I hope you find a satisfactory resolution.
Oh, idealism works just fine for me. I'm just venting my frustrations with ontological materialism the same way someone on the other side would with theistic ideas. Don't expect me to take illusions without aware subjects on faith, and I'll leave you alone about necessary existence.
BTW - I'm curious to know what your response would be to the apparent problems with panpsychism outlined in
this article. For me, it lacks evidence and explanatory & predictive power, but the article has more specific criticisms.
Yes, I know about the combination problem. I prefer versions of panpsychism that veer straight into idealism, so it doesn't really show up there, but it's an interesting problem for more naturalistic varieties.
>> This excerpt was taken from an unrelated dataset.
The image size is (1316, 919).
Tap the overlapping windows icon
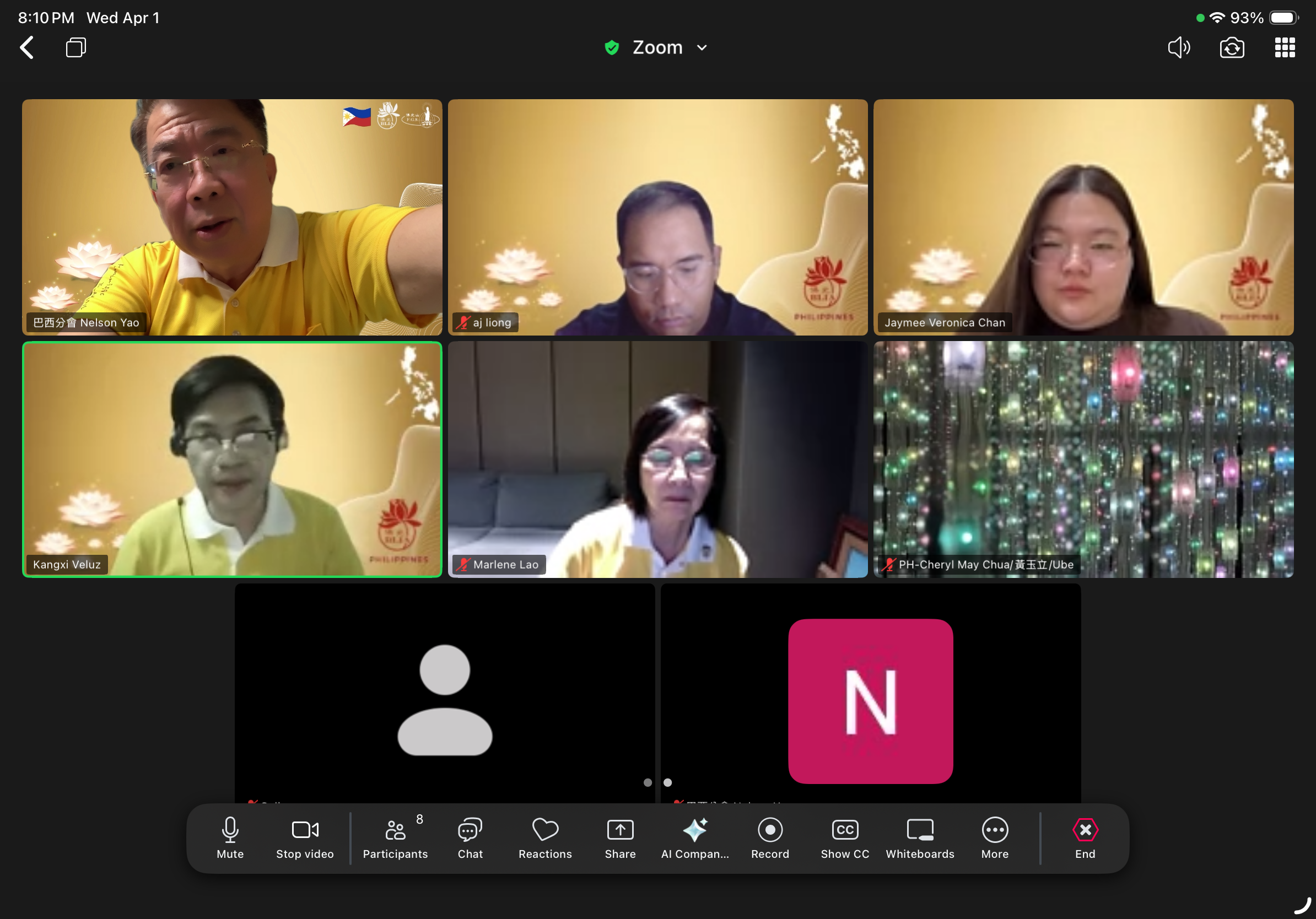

Still, if one views panpsychism in combination with emergentism, I'm not sure it's a greater issue when addressing mental phenomena as it is when unanticipated complexity emerges from physical systems. As for intermediate level consciousness, I don't really think that's outside of the realm of possibilities anyway--I wonder what goes on in the hive mind of an insect colony, for example. If the whole hive has its own consciousness, panpsychism survives but certain approaches to materialism do not.
On the other hand, these potential issues with panpsychism make it fairly counterintuitive. If awareness is present at all levels, then free will and selfhood are as likely to be illusory under panpsychism as they are under materialism. The only real difference between atomistic panpsychism and ontological materialism is that the former escapes the problem of saying that physical processes can conjure mental experience out of nothing.
Epistemologically, they seems to be on equal footing. If consciousness is an illusion, after all, from the outside there would be no difference between a situation where it "existed" and one where it did not. If we can't know whether or not consciousness is present on other levels under panpsychism, we also can't know whether the illusion of it is produced by other chemical reactions. One metaphysical position suggests that awareness is in some sense a fundamental property of matter and the other conjures it up as an illusion, but practically speaking, the results would be the same.